Chaos at Abuja home sell-off

Prospective home owners in Nigeria were beaten and tear gassed by police as they queued to buy up cheap houses being sold off by the civil service.

Houses are very expensive in the capital, Abuja, where landlords often demand two years rent in advance.

Thousands of people turned up trying to buy 872 houses from the Federal Capital Territory administration.

The houses were being sold at a fraction of their value and police struggled to control the crowd.

An apartment in a central area of town will cost at least 1 million Naira ($8,474) per year to rent. But there were properties on sale this week for as little as 2 million Naira ($16,949).

Cheap property

Buying is usually out of the question for the urban middle class.

Property rights are flimsy. Many who bought land under past administrations have had their houses bulldozed by later governments.

But at the sale in Abuja on Tuesday, people were eager to get hold of properties they considered “untouchable”.

‘Sore losers’

Frustrated buyers accused the FCT of fixing the sale so the houses could be sold to cronies, but the FCT denied it saying the accusations were made by “sore losers”.

In the queue at Abuja’s Old Parade Ground un-uniformed thugs armed with sticks whipped and beat people as uniformed police looked on.

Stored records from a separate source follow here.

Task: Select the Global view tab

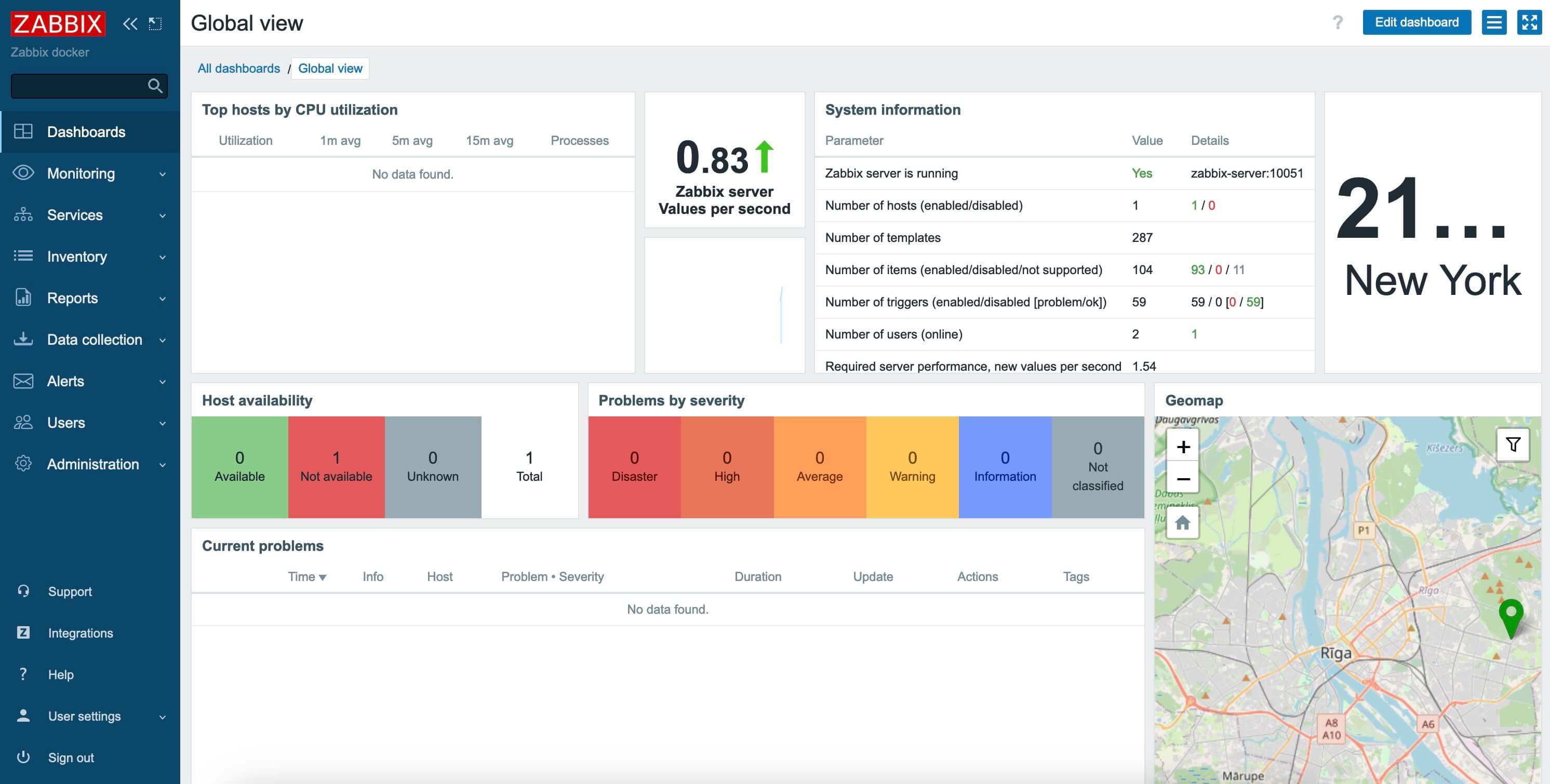Action: (330, 68)
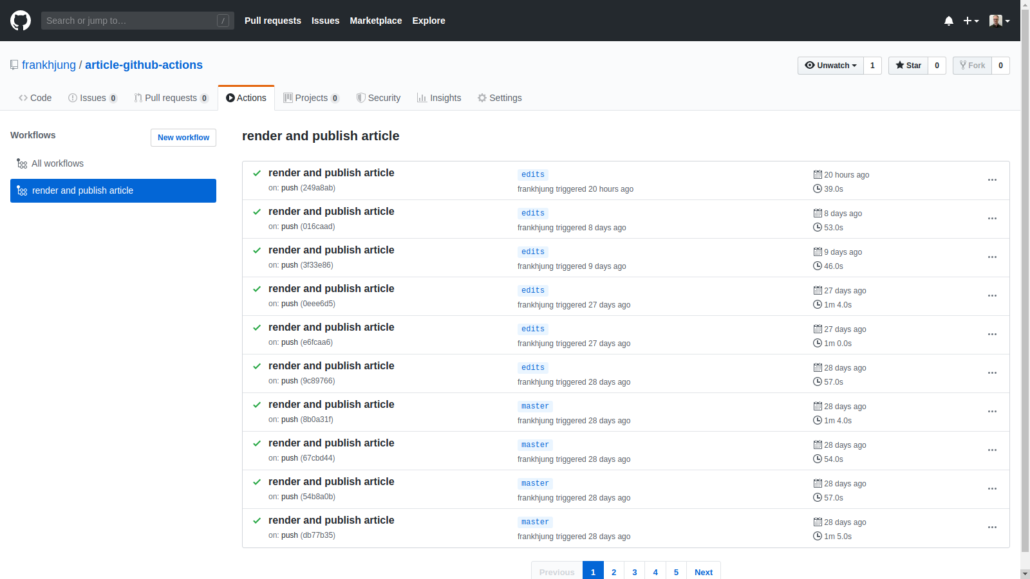The image size is (1030, 579).
Task: Click the green checkmark on run 8b0a31f
Action: coord(256,404)
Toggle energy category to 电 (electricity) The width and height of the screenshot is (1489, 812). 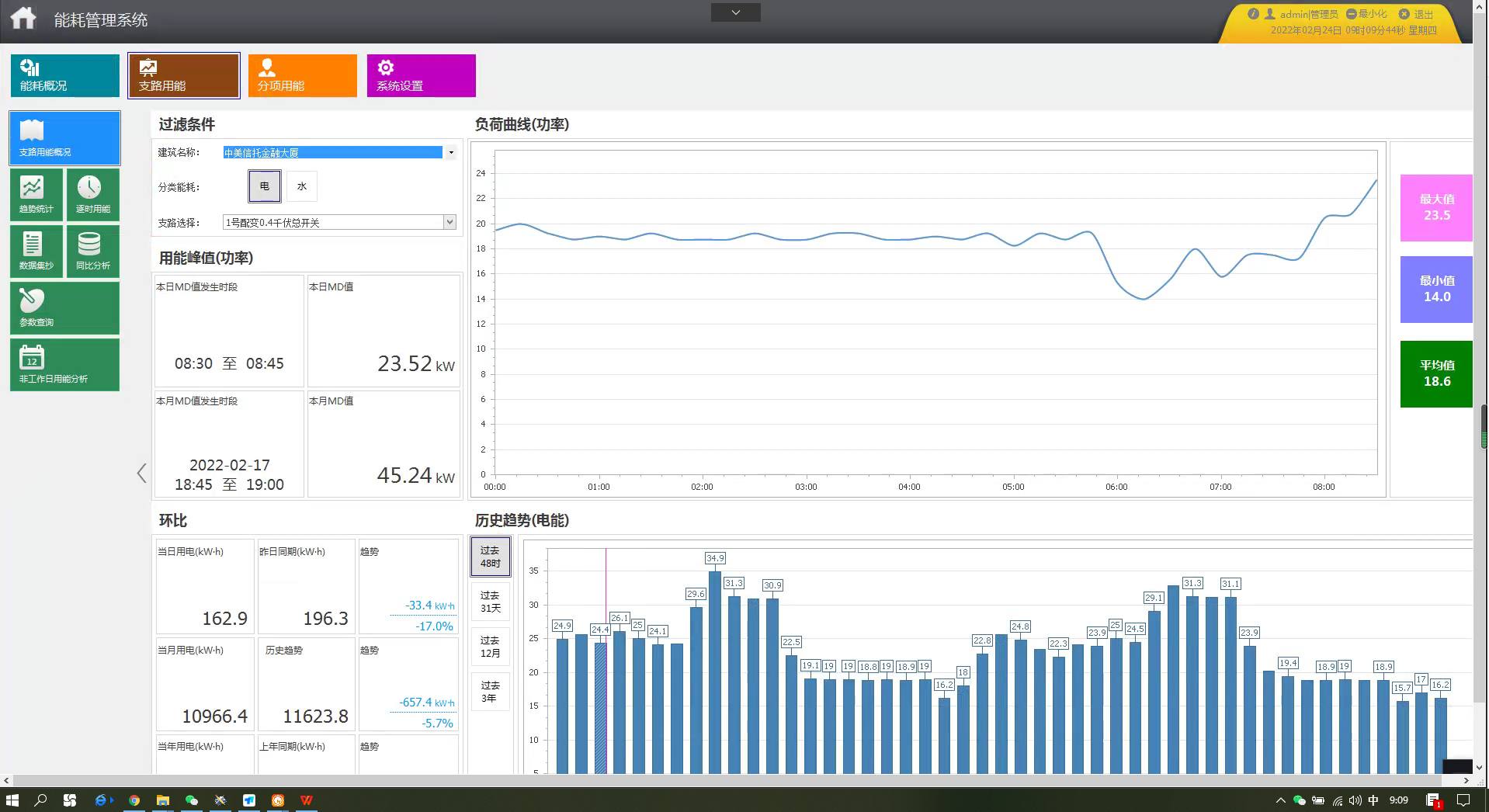click(265, 186)
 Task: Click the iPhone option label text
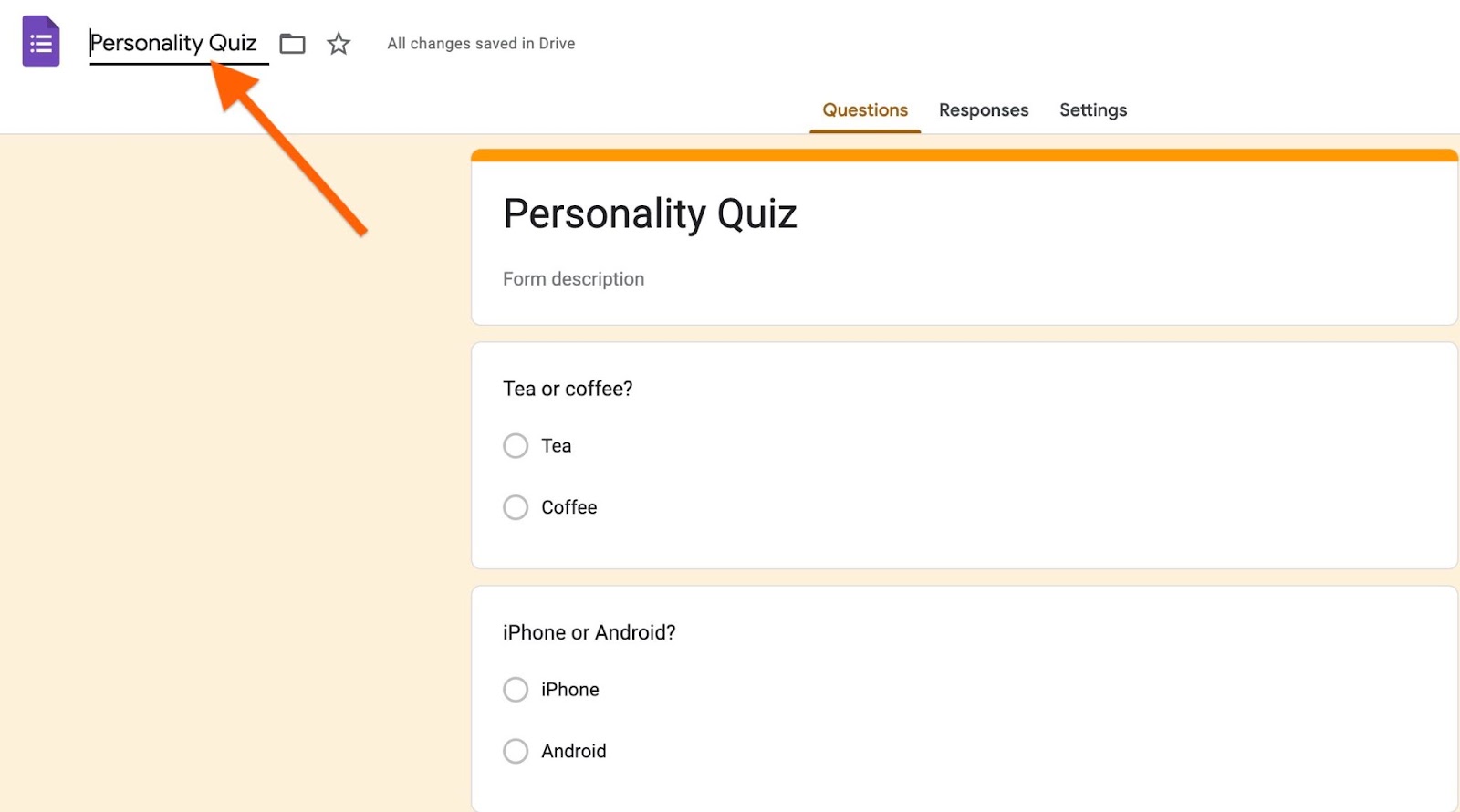click(x=569, y=690)
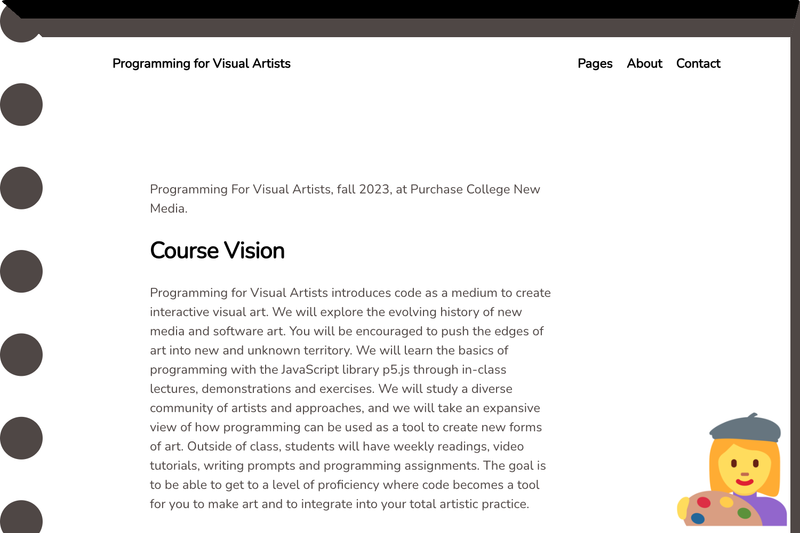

One policeman, armed with an assault rifle and a tear gas gun told a BBC reporter taking pictures of the scene: “If you snap us slapping them I will shoot you!”

Police used tear gas to disperse the buyers several times during the three day sale.

“People are desperate for a house, the competition in the queues is heavy, and the police have to control that,” said FCT police spokesman Musa Ahmed.

He said the un-uniformed men were probably agents of the State Security Service (SSS).

‘Ashamed’

“I’m very ashamed at the way this has been handled,” said Olushola Samson, a 59-year-old businessman who lives in a house on the outskirts of Abuja with his family.

“The officials are very corrupt. They have sold the houses already. Where we live now has no water and very little electricity. How many more years do I have to live like that?”

But spokesman for the FCT, Diran Onifade, said the process was transparent.

“We have to do it like this because if we take in bids into the office people will accuse us of being corrupt. The Independent Corrupt Practices Commission has been involved at every level. There is no possibility of corruption.”

He said the sale of houses was necessary to “create a new middle class in Nigeria”.

The houses were the last remaining of 30,000 homes built for civil servants.

The rest were sold to their occupants over the last four years.